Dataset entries
========================

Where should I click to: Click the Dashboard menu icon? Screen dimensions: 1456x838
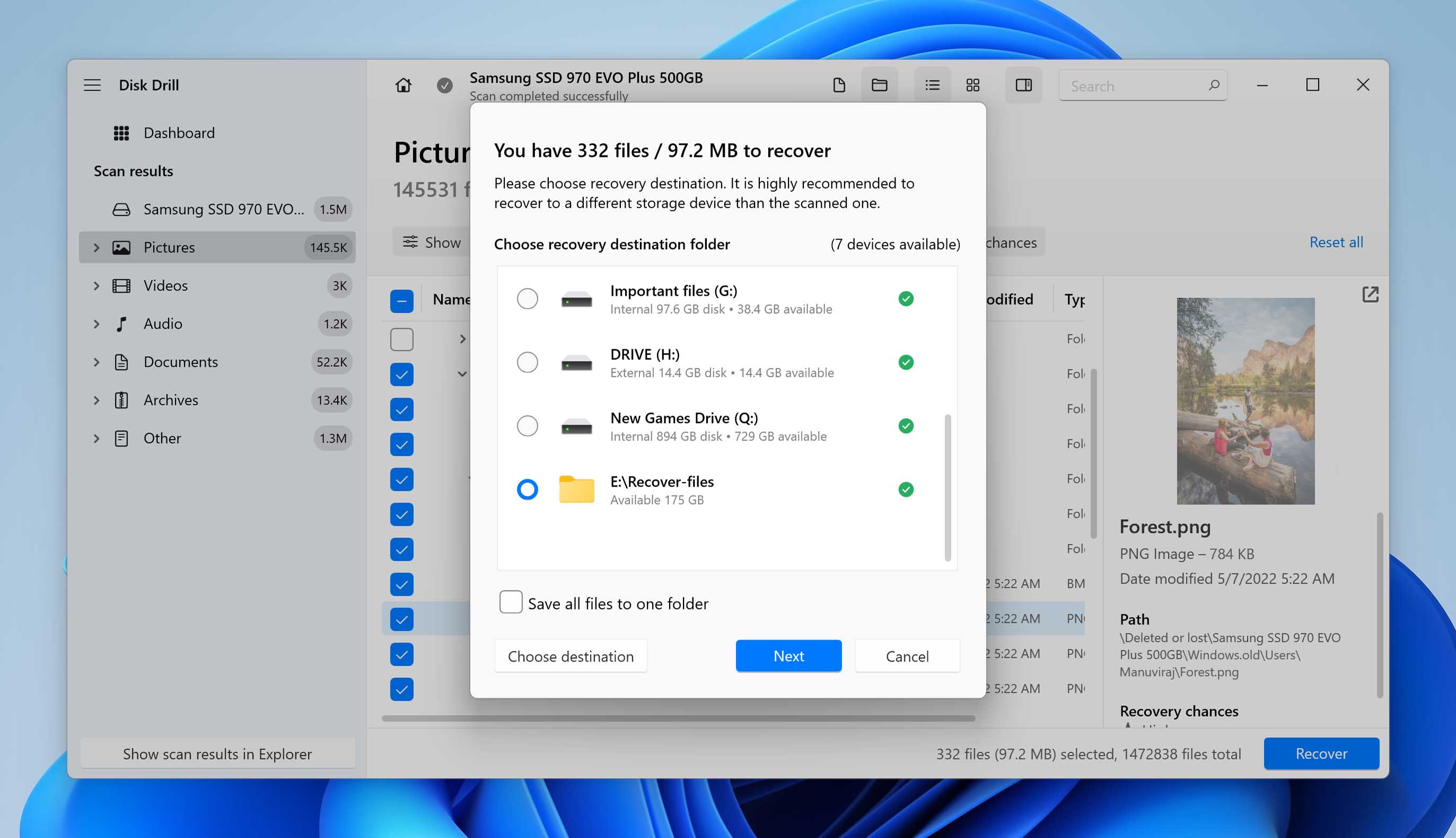point(121,132)
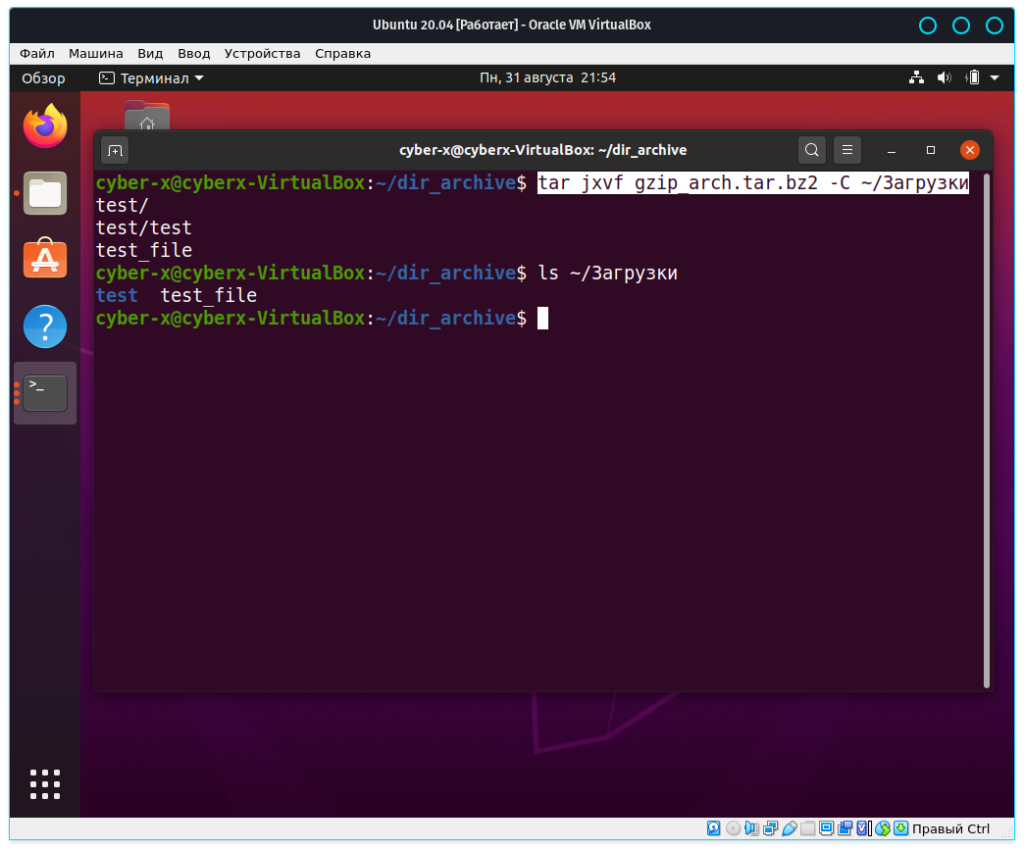Open the system menu dropdown arrow

point(995,78)
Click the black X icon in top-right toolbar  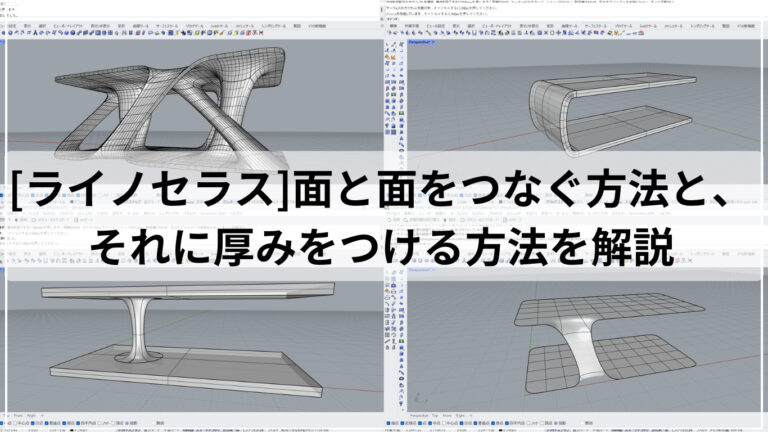coord(546,32)
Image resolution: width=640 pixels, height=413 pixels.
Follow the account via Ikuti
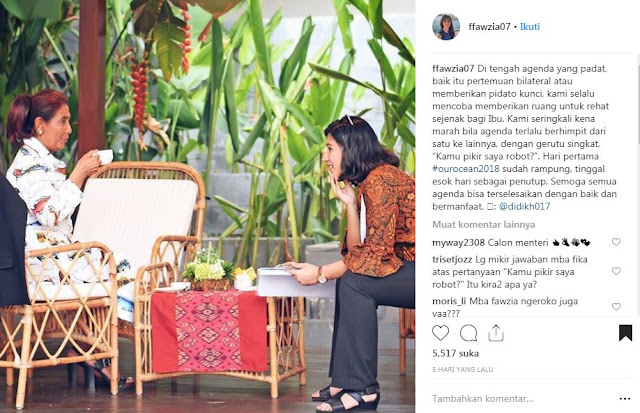click(529, 27)
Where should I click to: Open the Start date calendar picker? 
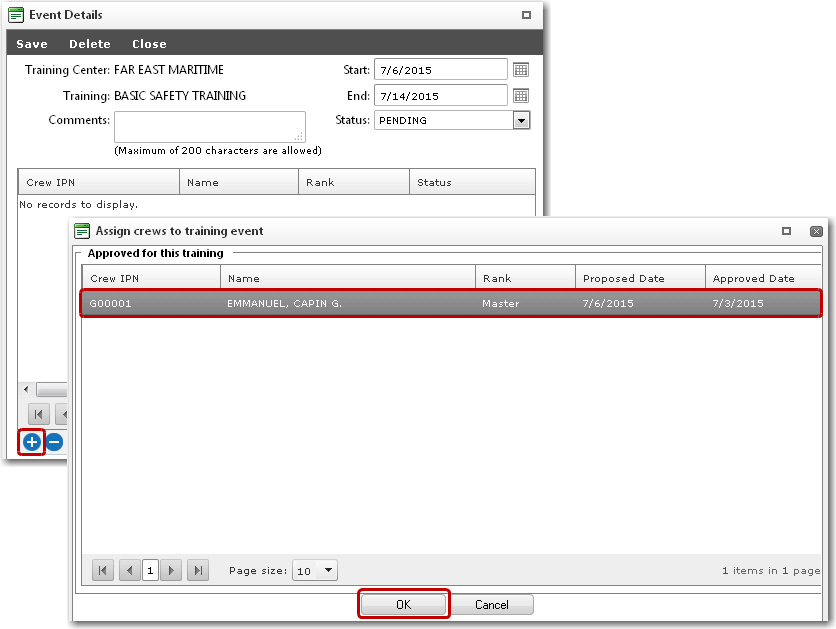click(x=520, y=70)
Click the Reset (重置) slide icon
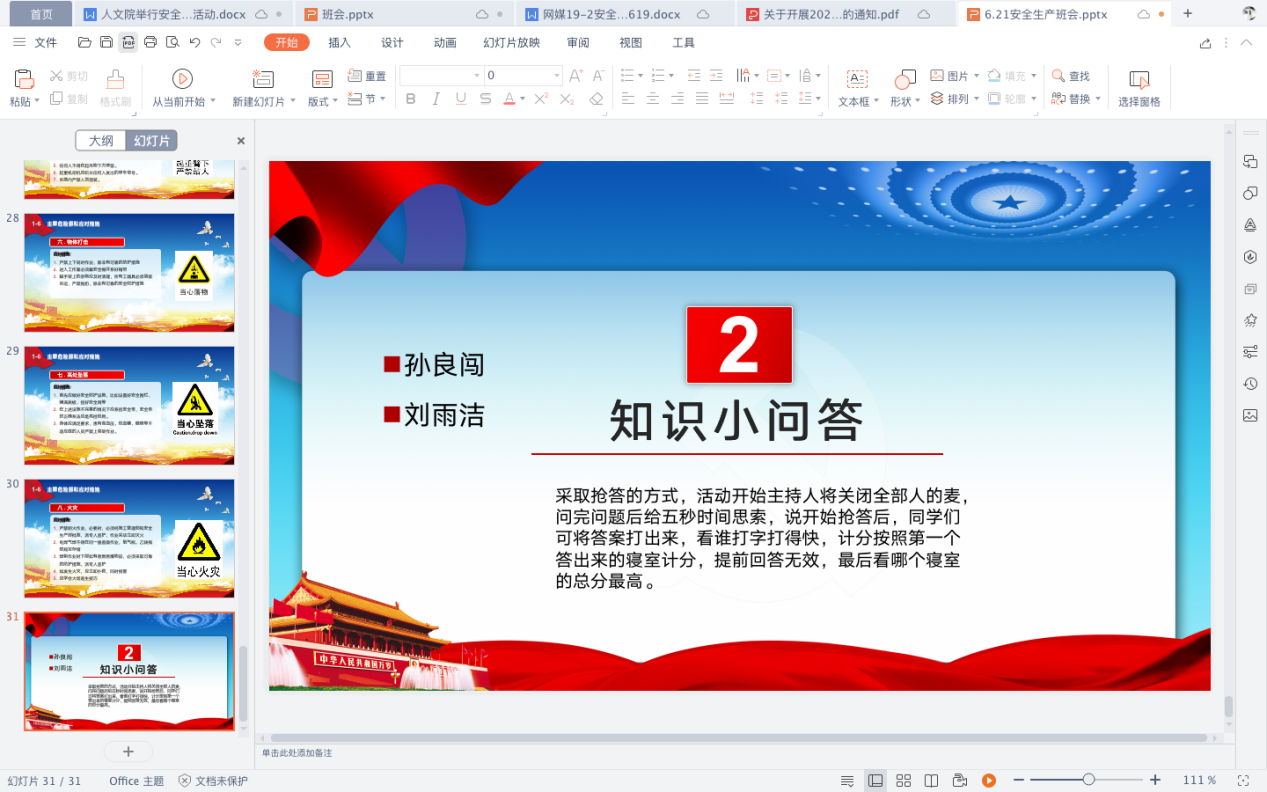The height and width of the screenshot is (792, 1267). click(x=355, y=76)
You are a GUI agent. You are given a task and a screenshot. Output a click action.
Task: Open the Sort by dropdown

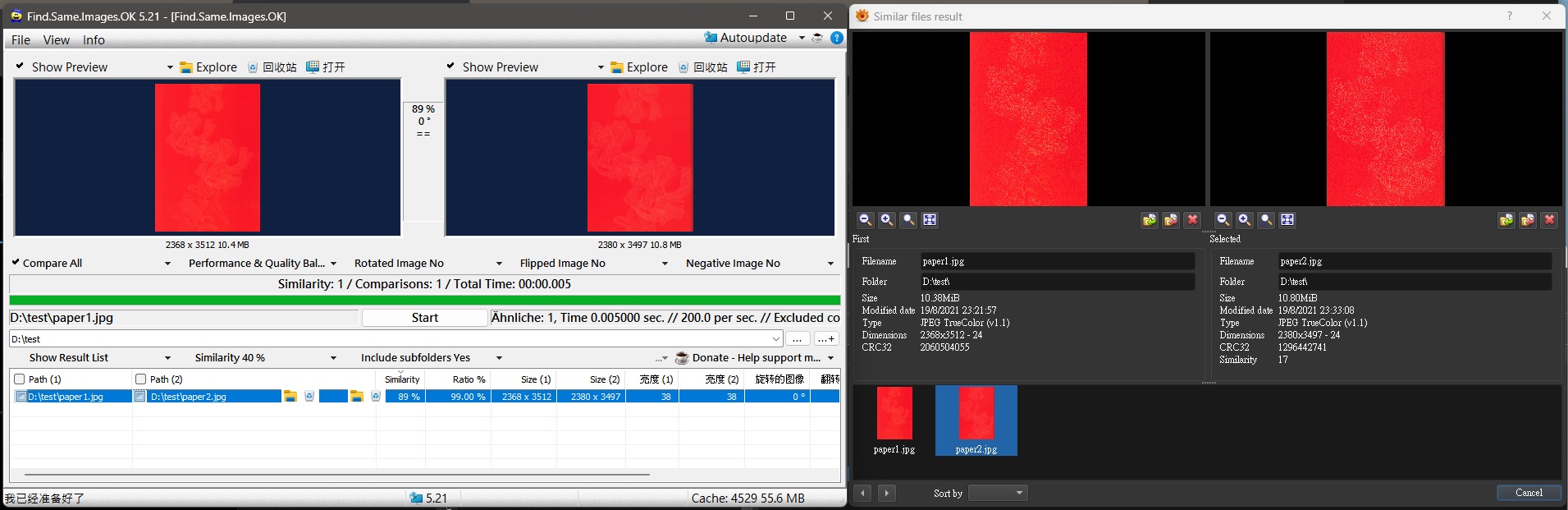998,493
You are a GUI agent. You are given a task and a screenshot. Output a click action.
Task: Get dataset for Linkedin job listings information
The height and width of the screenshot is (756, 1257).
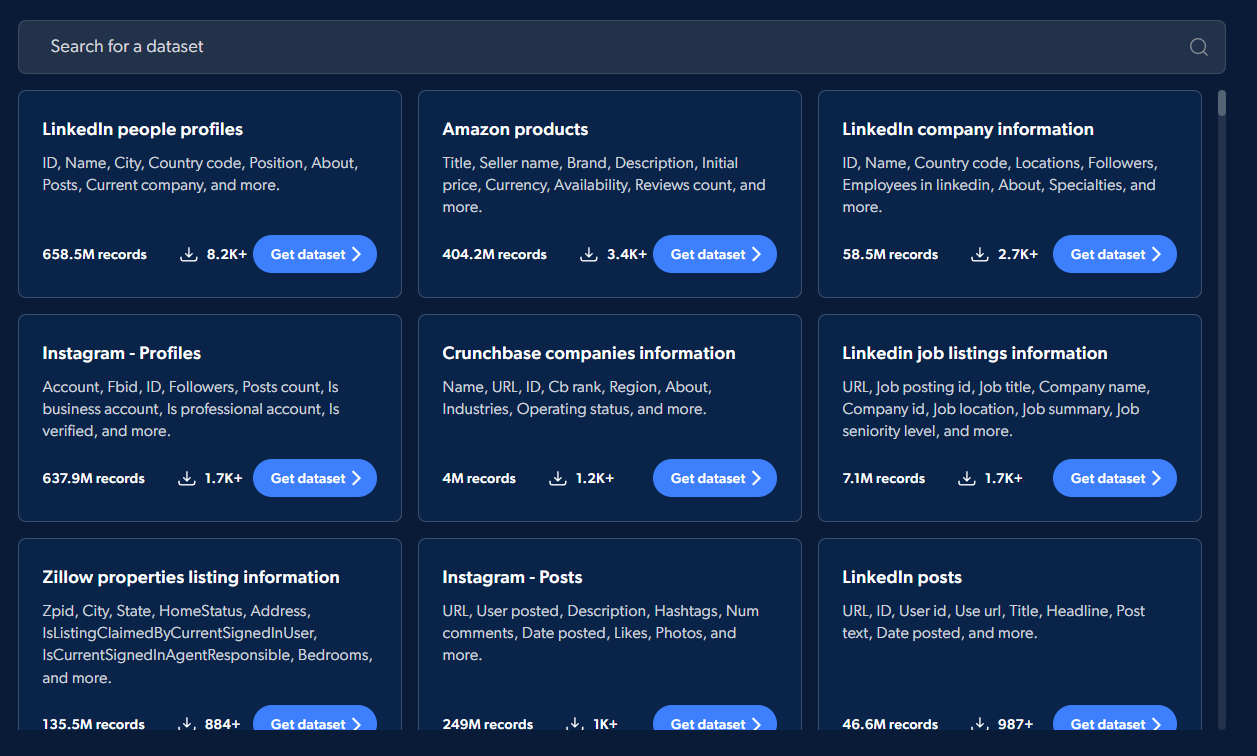click(1114, 478)
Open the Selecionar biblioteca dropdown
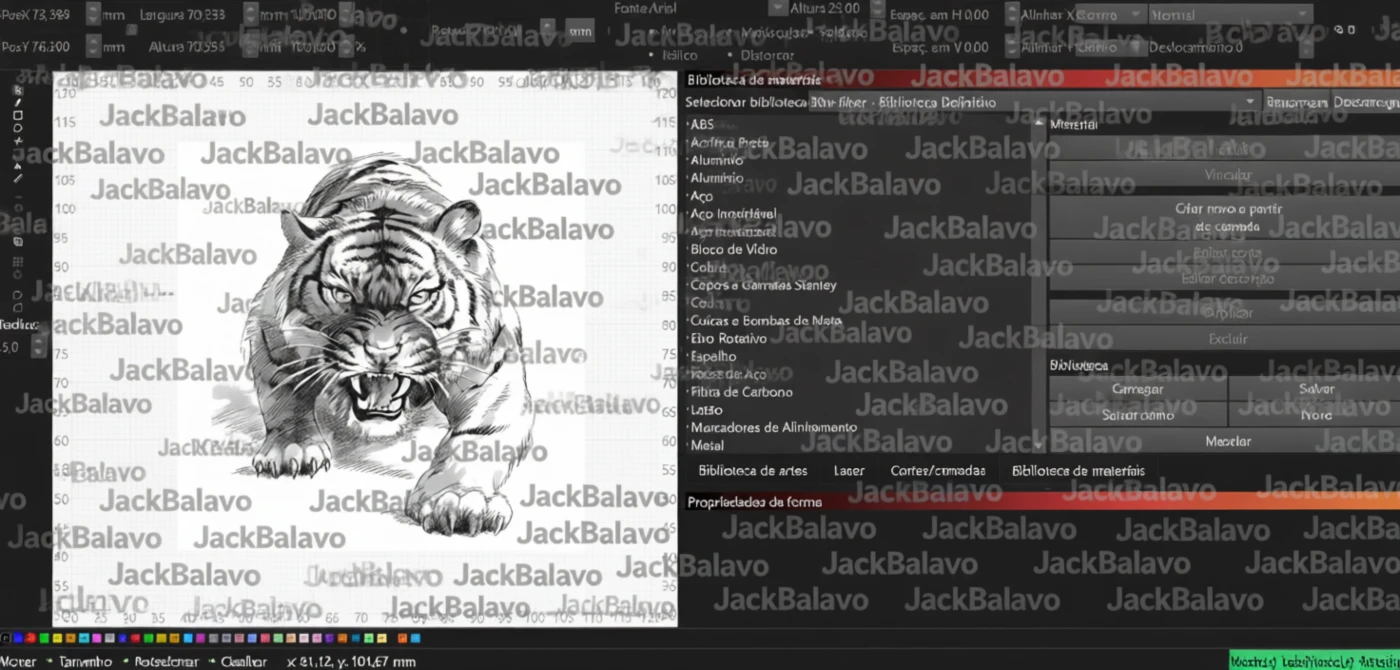1400x670 pixels. pyautogui.click(x=1250, y=102)
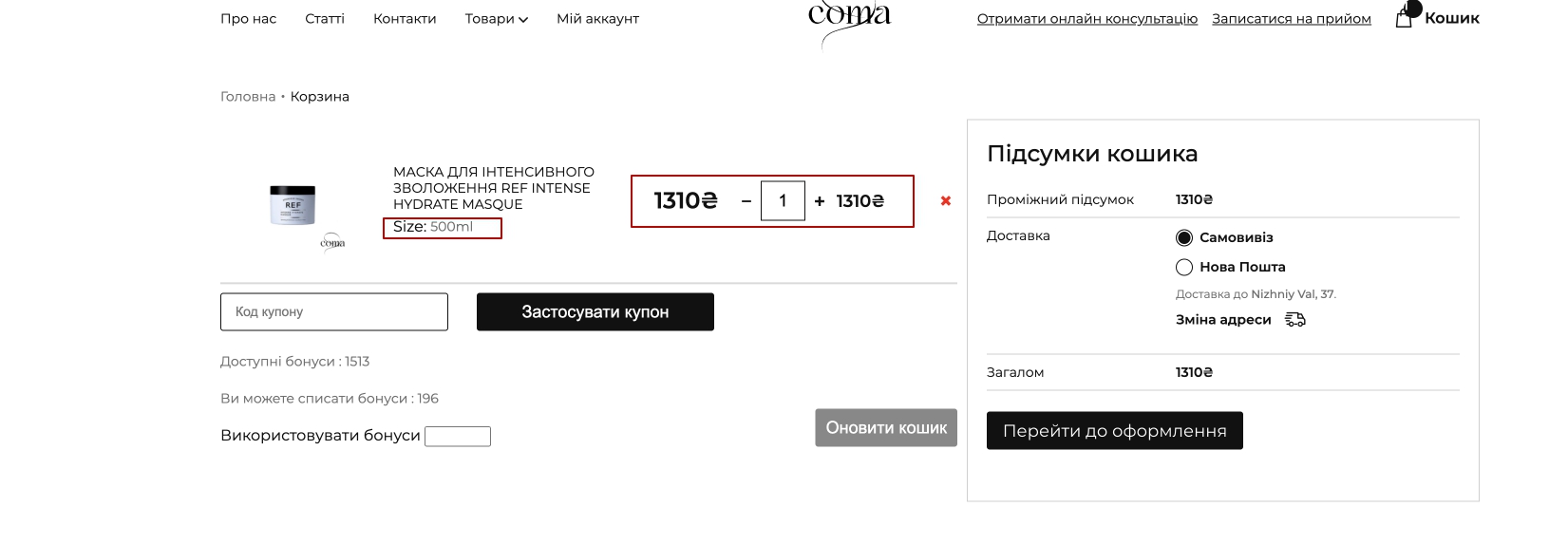Focus the Код купону input field

[x=334, y=312]
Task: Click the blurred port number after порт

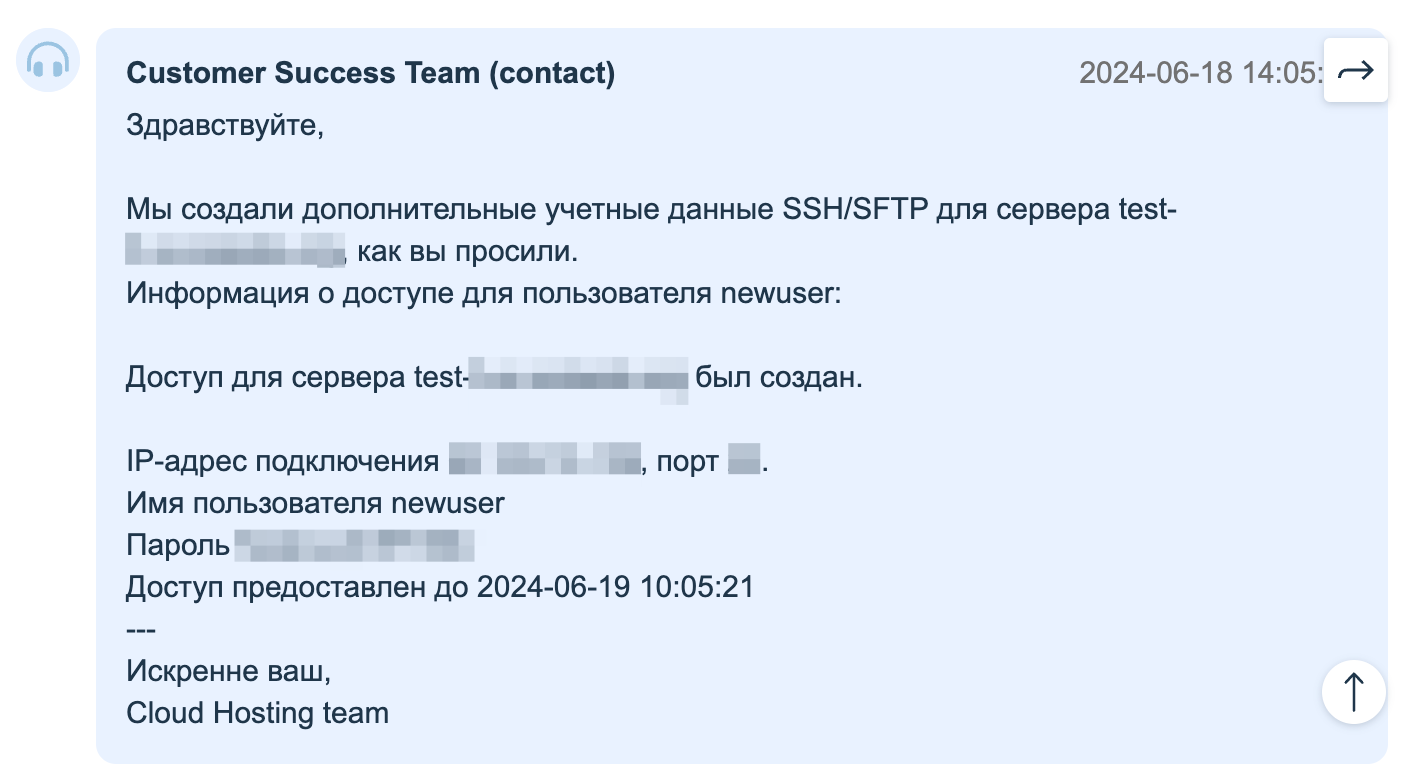Action: point(745,461)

========================

What you will do
Leave every picture out and copy precisely the lines from the one containing "Task: Open the Sort by dropdown" through the last line of the data above, both ends included.

Answer below
Task: Open the Sort by dropdown

998,493
You are a GUI agent. You are given a task and a screenshot. Output a click action.
Task: Get dataset for Linkedin job listings information
The height and width of the screenshot is (756, 1257).
click(1114, 478)
Open the Selecionar biblioteca dropdown
1400x670 pixels. pyautogui.click(x=1250, y=102)
Focus the Код купону input field

[x=334, y=312]
Task: Click the blurred port number after порт

Action: point(745,461)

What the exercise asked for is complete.